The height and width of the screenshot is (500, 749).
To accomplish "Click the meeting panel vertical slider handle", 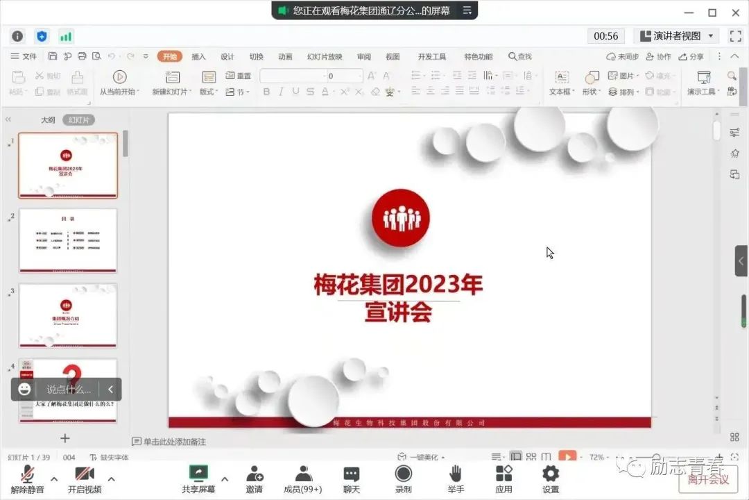I will coord(744,310).
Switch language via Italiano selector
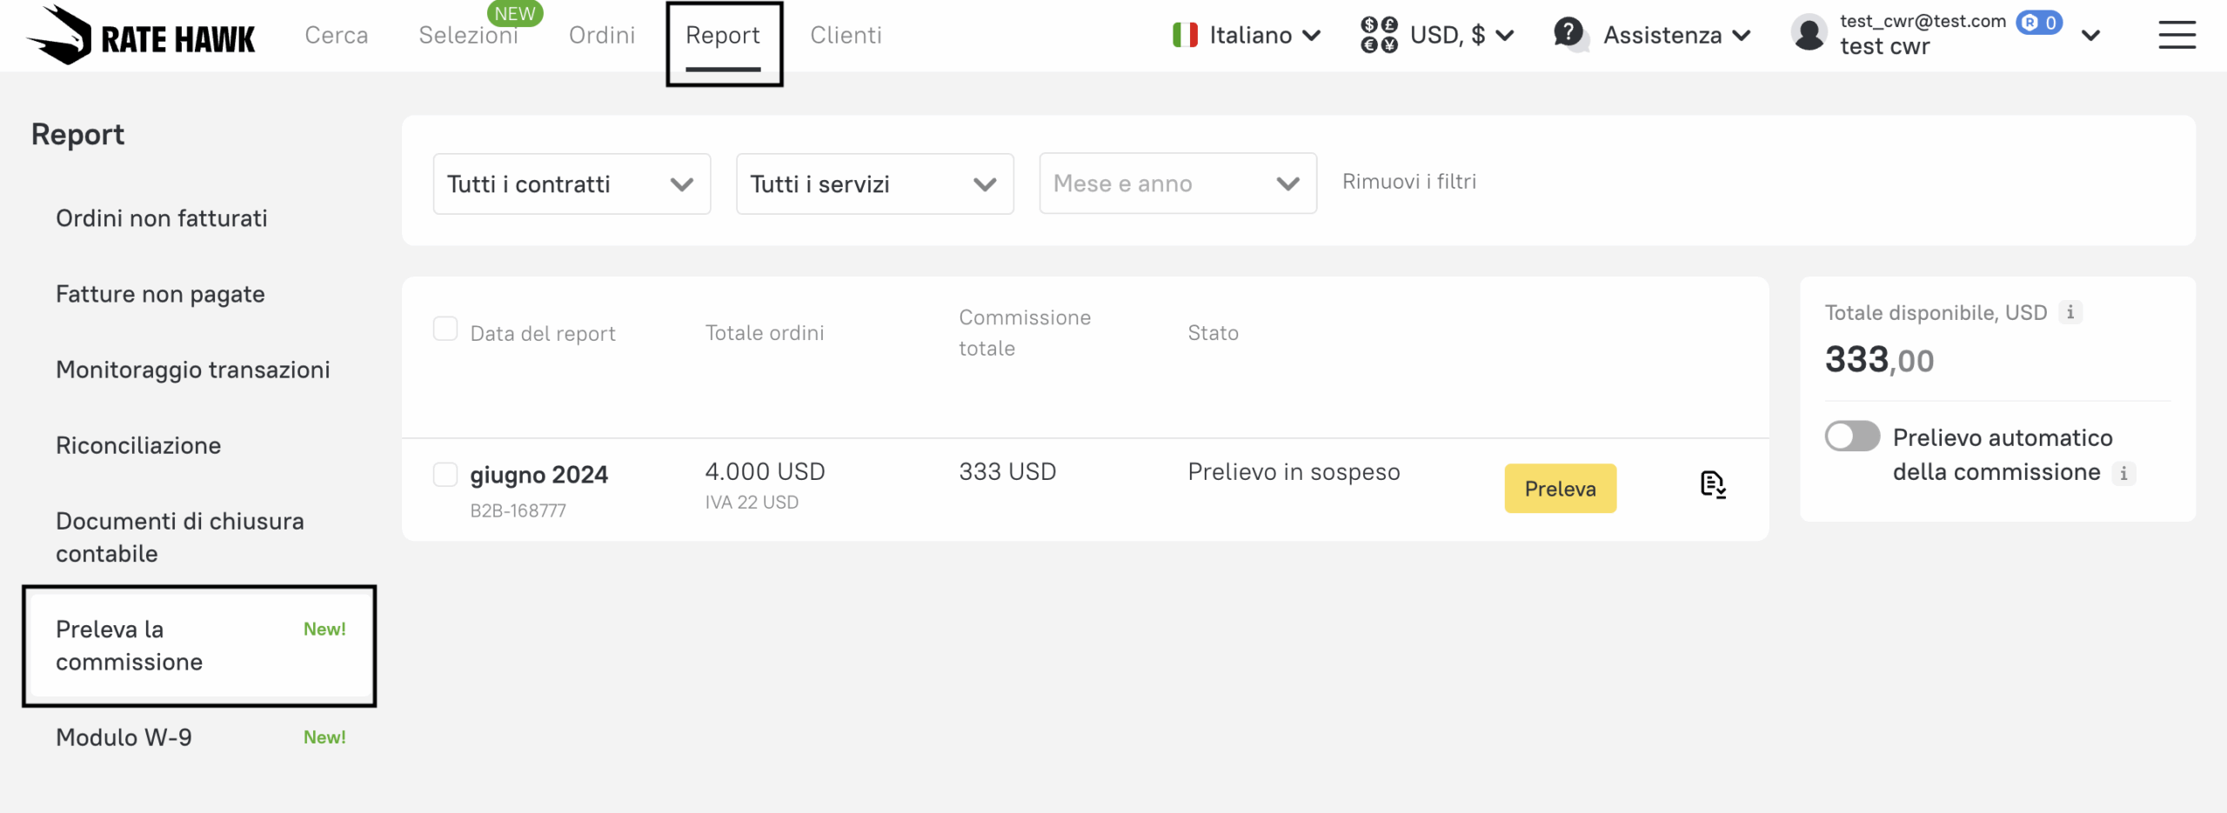 (x=1247, y=36)
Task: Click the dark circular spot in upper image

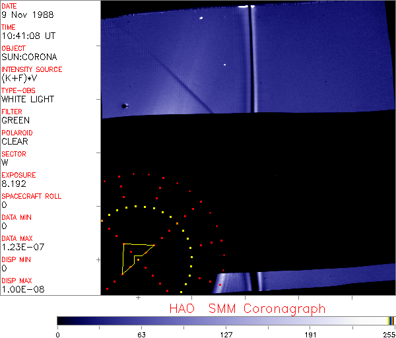Action: (x=123, y=106)
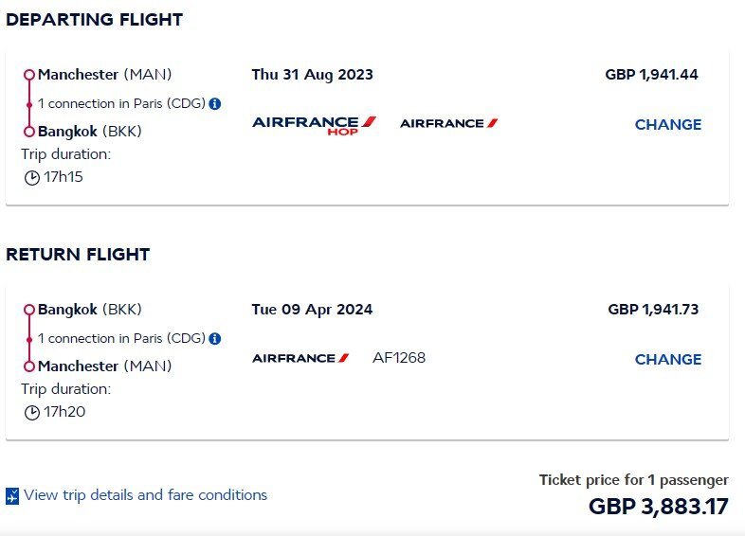Click the Thu 31 Aug 2023 date
Viewport: 745px width, 536px height.
(312, 75)
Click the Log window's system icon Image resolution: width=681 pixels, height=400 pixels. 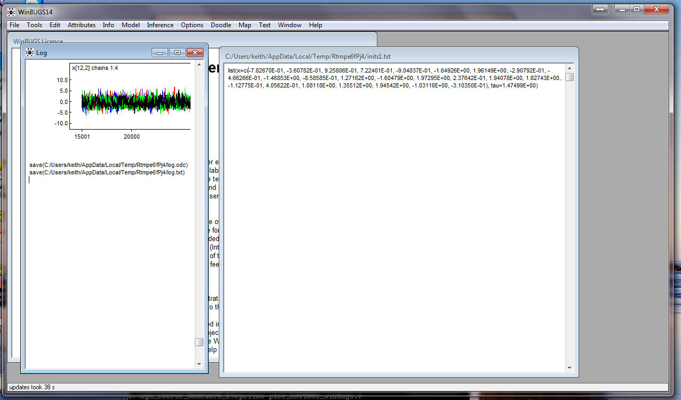pos(30,52)
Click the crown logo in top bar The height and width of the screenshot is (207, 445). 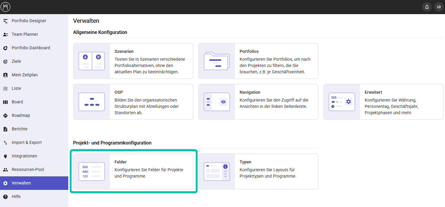[5, 7]
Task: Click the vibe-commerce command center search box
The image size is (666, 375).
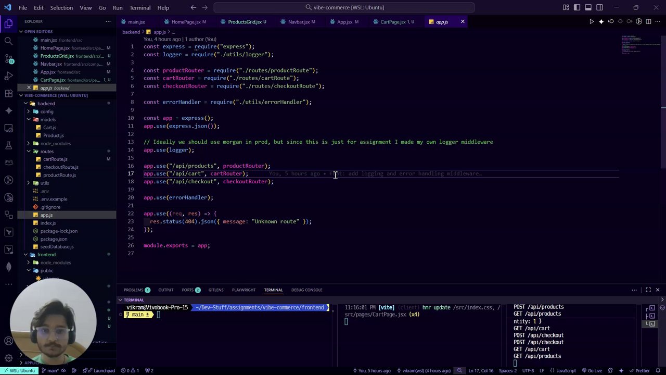Action: click(x=344, y=7)

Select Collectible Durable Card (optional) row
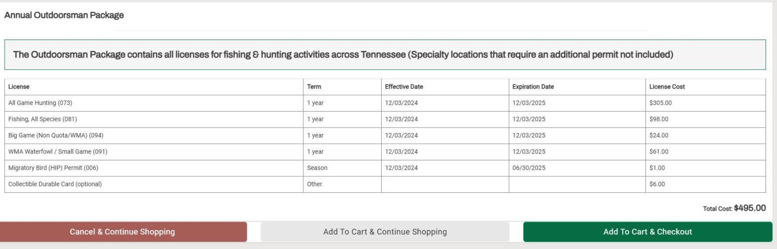tap(385, 184)
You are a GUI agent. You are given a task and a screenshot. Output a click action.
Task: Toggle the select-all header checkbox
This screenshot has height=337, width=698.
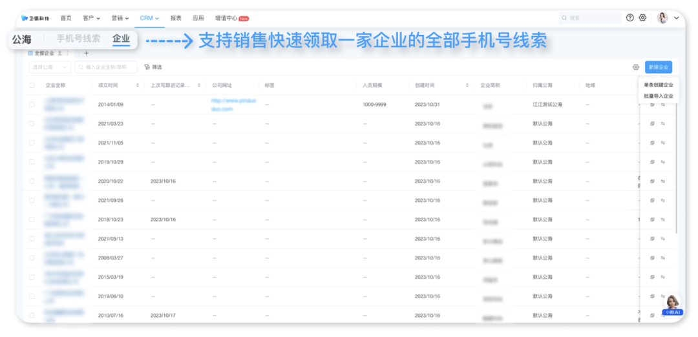click(32, 85)
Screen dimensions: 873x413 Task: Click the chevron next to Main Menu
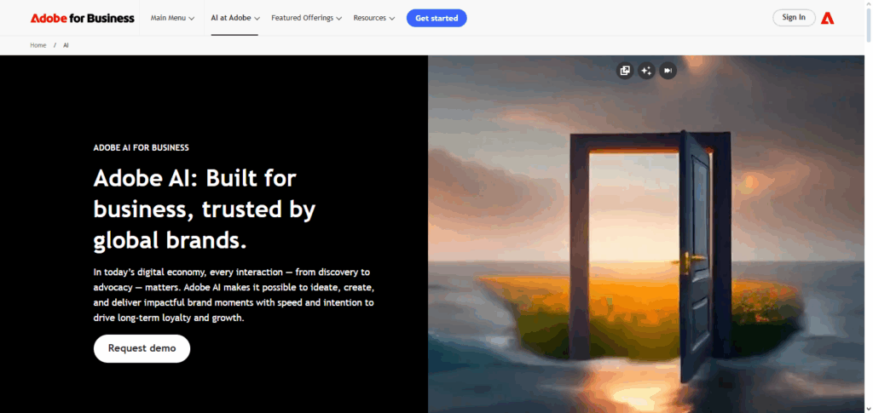(192, 19)
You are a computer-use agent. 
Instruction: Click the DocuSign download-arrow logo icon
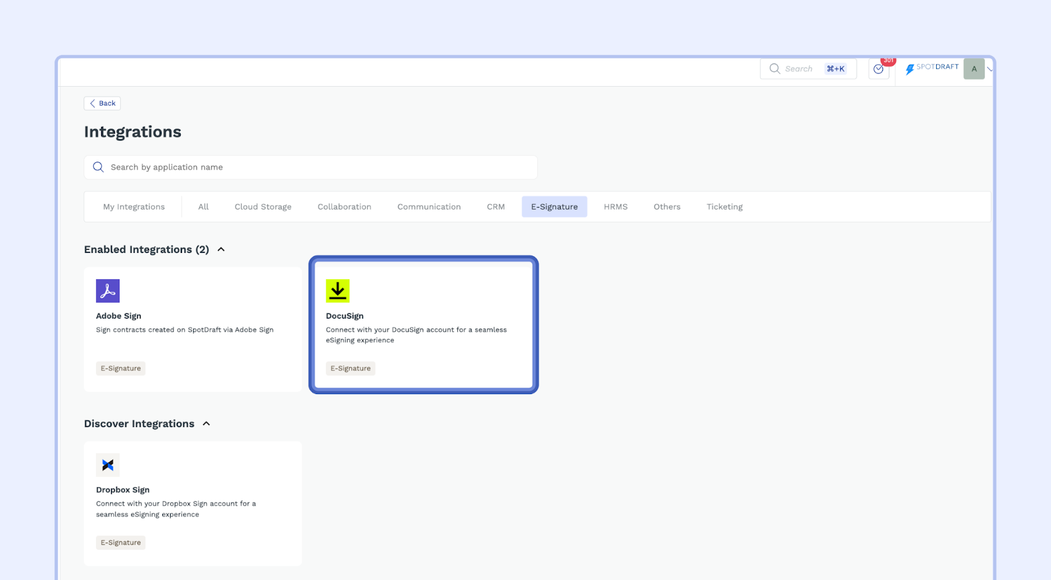[338, 291]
──────────────────────────────
• **Brief**
Extract precisely the lines beginning at the line containing "You are a computer-use agent." and ending at the last line of the entries above, exactly as written and with no pictures.

• **Answer to this exercise**
You are a computer-use agent. 
Instruction: Click the DocuSign download-arrow logo icon
[338, 291]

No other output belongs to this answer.